#### Record excerpts
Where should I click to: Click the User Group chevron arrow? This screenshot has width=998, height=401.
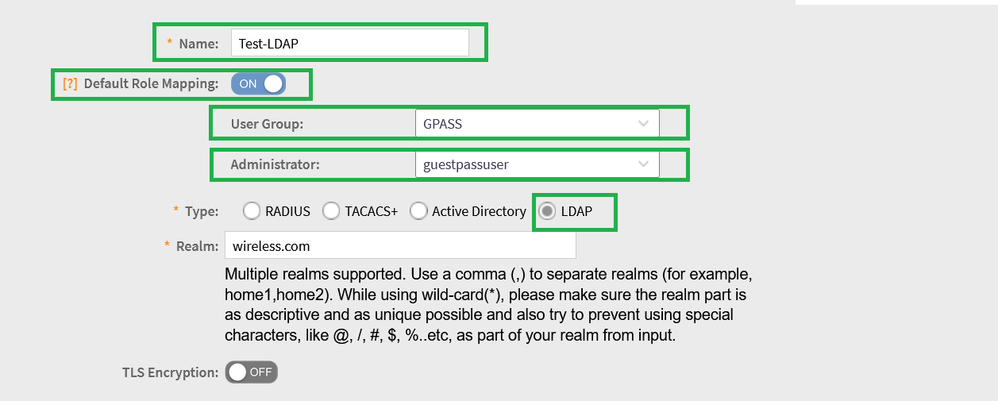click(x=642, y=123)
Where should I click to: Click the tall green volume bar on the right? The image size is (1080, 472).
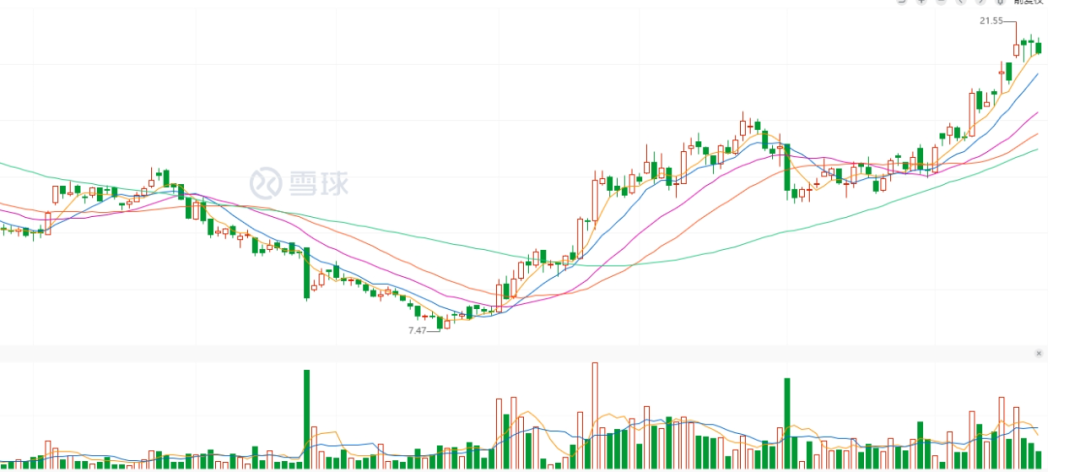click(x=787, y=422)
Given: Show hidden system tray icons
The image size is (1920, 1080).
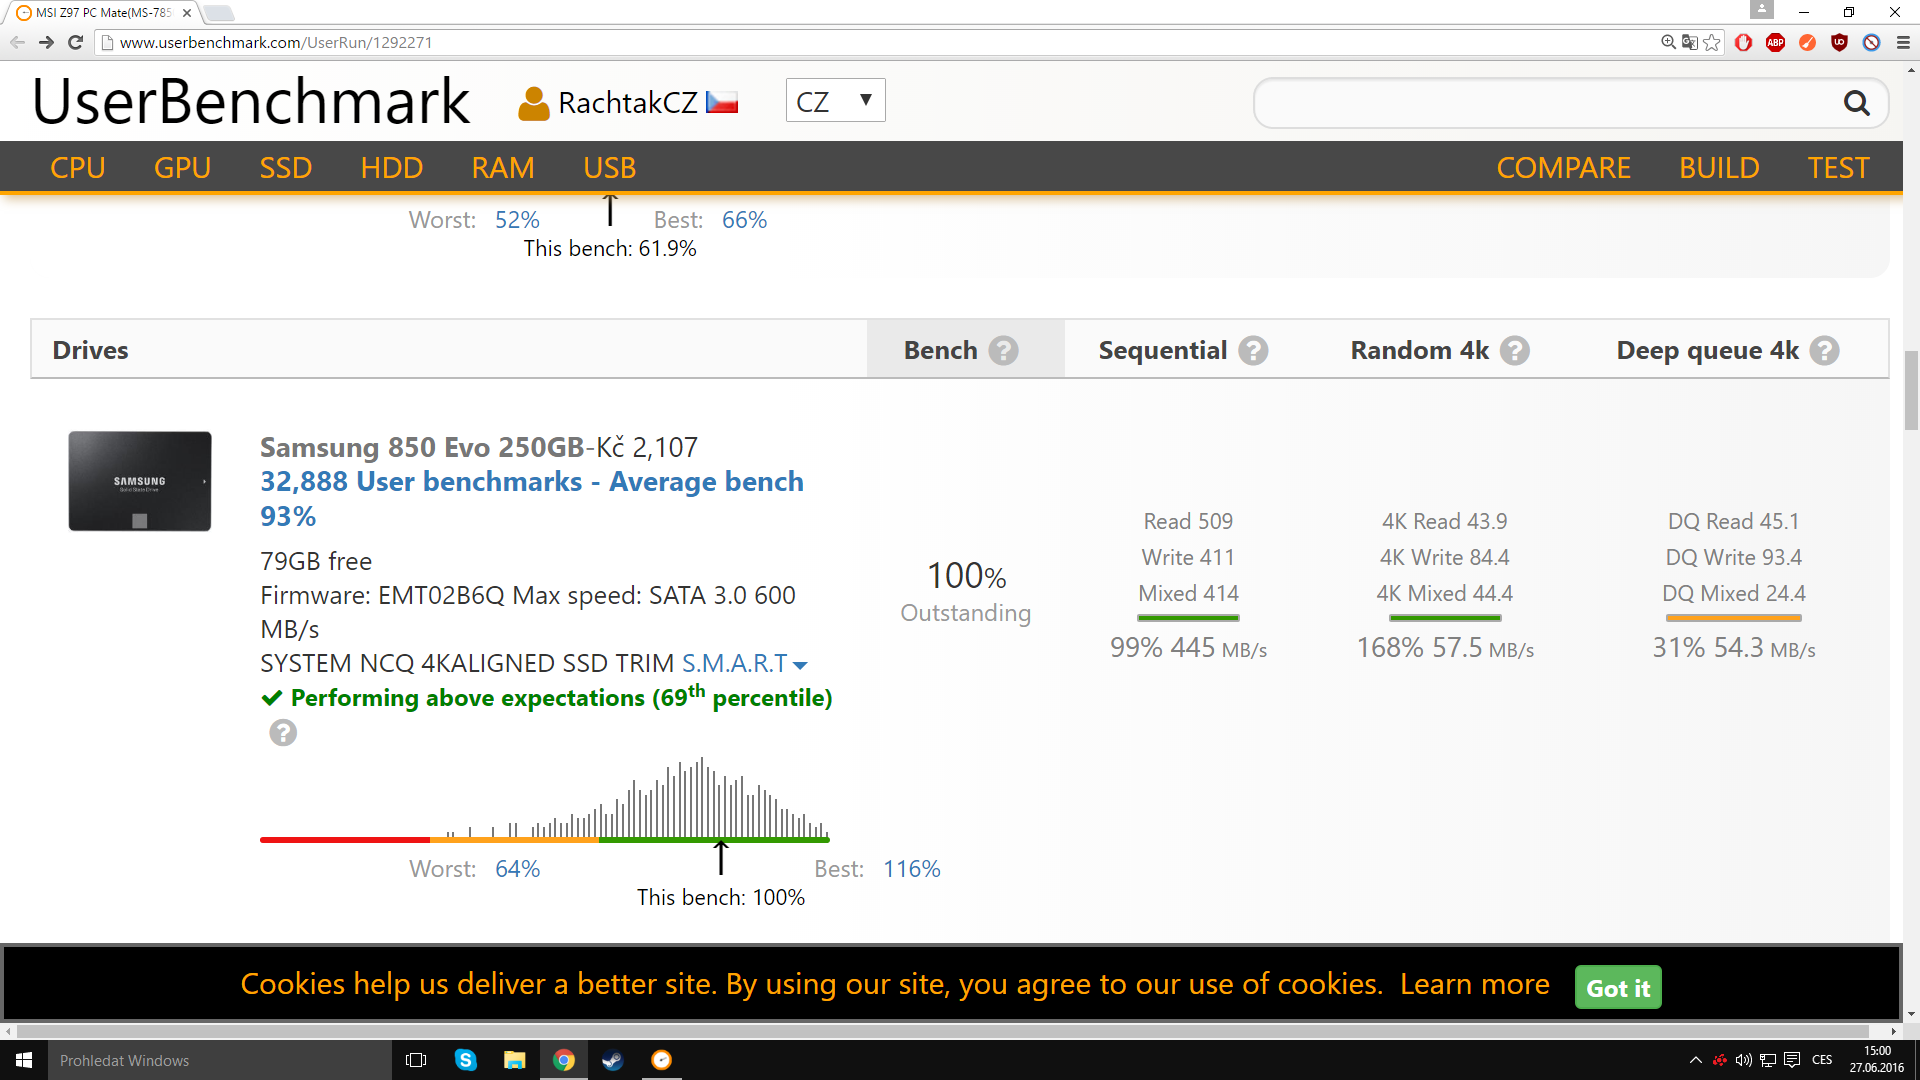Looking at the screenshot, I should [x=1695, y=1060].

#### Aim of the task
Render everything from the line containing "Given: Show hidden system tray icons" down through the end of the listing as a two-column CSV with the headers instruction and response. Give one row per text-and-answer pair, with each value in a single quoted field and line breaks replaced by spaces, and leave out the pictures.

#### In response
instruction,response
"Given: Show hidden system tray icons The image size is (1920, 1080).","Looking at the screenshot, I should [x=1695, y=1060]."